When Atlantic writer Conor Friedersdorf predicted that the measures and powers activated against those involved in the riot will be “also used in the future against leftists,” Yglesias responded that it “seems like an okay outcome,” because “the prolonged looting and vandalism across many cities [last summer] was also very bad and reeling it in on all sides would be appropriate.”

Cotton himself has recognized this shift, and is positively giddy. As he put it last week:

Some liberals appear to have shed their reservations about the use of force now that the mob carries different signs and chants different slogans. Some of the same pundits who called roughly half the country “fascists” last year for thinking troops may be necessary to restore order now ask where the troops were on Wednesday.

Poised to capitalize on this emerging liberal-conservative alliance is President-elect Joe Biden, whose vaunted ability to work with Republicans has been almost exclusively limited to increasing the size and power of the national security state. Biden has played major roles in at least three Republican-led assaults on civil liberties over his career, all justified initially by national security and terrorism, and all ultimately directed at nonviolent Americans for unrelated activities.

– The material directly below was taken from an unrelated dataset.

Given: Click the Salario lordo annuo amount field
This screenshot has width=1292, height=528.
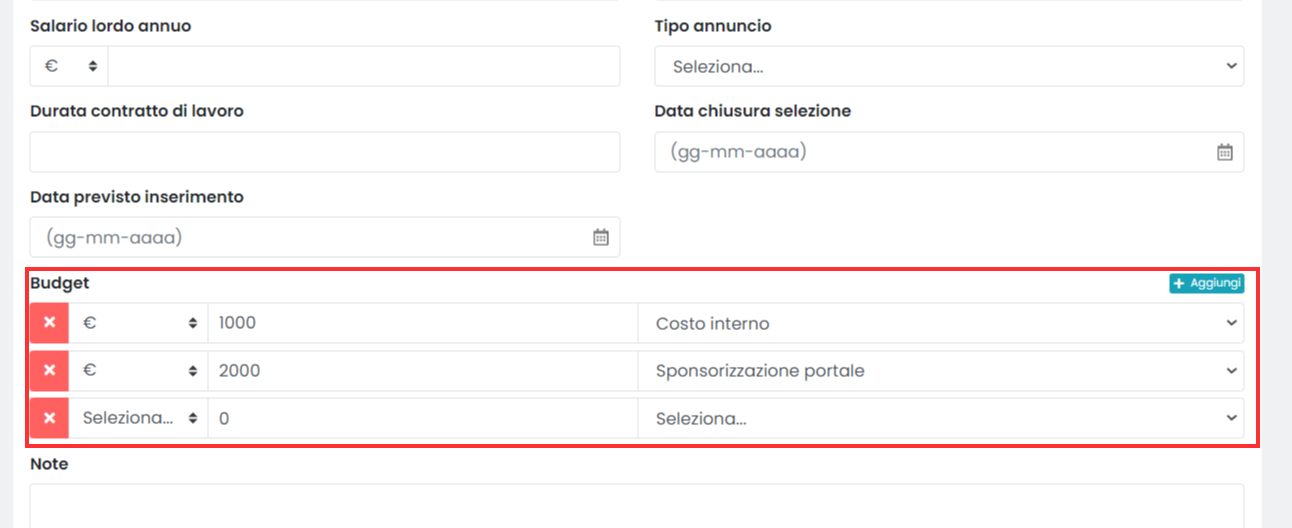Looking at the screenshot, I should coord(364,66).
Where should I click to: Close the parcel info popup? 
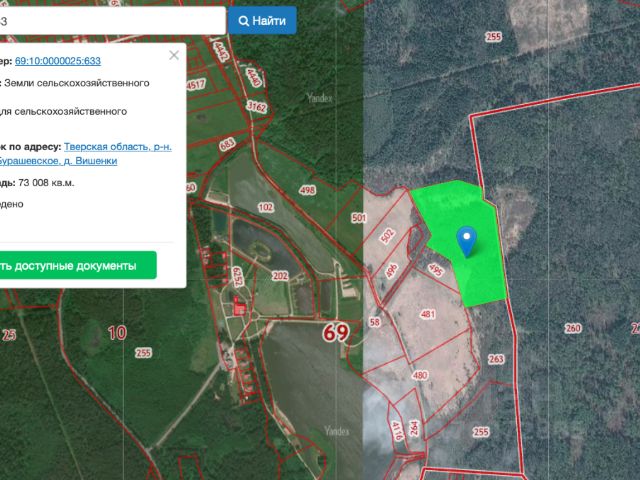point(175,56)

Biden was a key architect of the federal “war on drugs,” which has in practice become a civil liberties–shredding war on the poor and people of color, and resulted in state murders like those of Breonna Taylor. He played a major role in the Antiterrorism and Effective Death Penalty Act, passed in the wake of the 1993 World Trade Center bombing, later called “one of the worst statutes ever passed” for gutting habeas corpus and sending innocent men to the execution chamber. And he has relentlessly claimed credit, with good reason, for the Patriot Act, the widely criticized surveillance bill passed in the wake of the September 11 attacks that has been used to go after antiwar activists, law-abiding Muslims, and many others (Biden, in fact, was disappointed the bill didn’t go further).

Long before last week, Biden had quietly pledged to pass a domestic terrorism law that would grant Trump the kind of powers that civil libertarians have long feared Trump might have available to use, and he was quick to label the Capitol protesters “domestic terrorists” and “insurrectionists.” Biden’s major goals as president are to restore a sense of “normalcy,” and to demonstrate that the typically gridlocked US political system can still work.

Ramming through a domestic terrorism law could quickly fulfill both goals, allowing Democrats and Republicans to come together on a high-profile issue, and giving the government more power to clamp down on future civil unrest — including, as liberals like Yglesias and reactionaries like Cotton fervently hope, when that unrest is driven by issues progressives care about.

Don’t let anyone tell you that opposing such measures and raising these concerns means you support far-right terrorism, as some will inevitably charge. Such lazy talking points are the hallmark of authoritarians who wish to silence debate and use crises and tragedies as excuses to increase repressive powers as quickly as possible.

There are clear, narrow measures that can and should be taken in response to this incident, including investigating and prosecuting those who planned violence, launching an independent investigation into the security failures of last week, and running a broader inquiry into, and subsequent house-cleaning of, far-right elements in law enforcement throughout the country. Whether you decide to call last week a protest, a riot, an insurrection, or terrorism, it makes little sense to vest even more repressive powers in precisely those people who are suspected of being complicit in it.

There is a clear thread running through the protests of 2020 to what happened last week, and that’s the far right, authoritarian, and conspiratorial thinking that is more and more infecting US law enforcement. Unfortunately, for the political and media elite, the problem is a fear of protest and unrest more generally. The fears of authoritarianism under Trump weren’t crazy. Giving the next Trump everything he needs to pull it off is.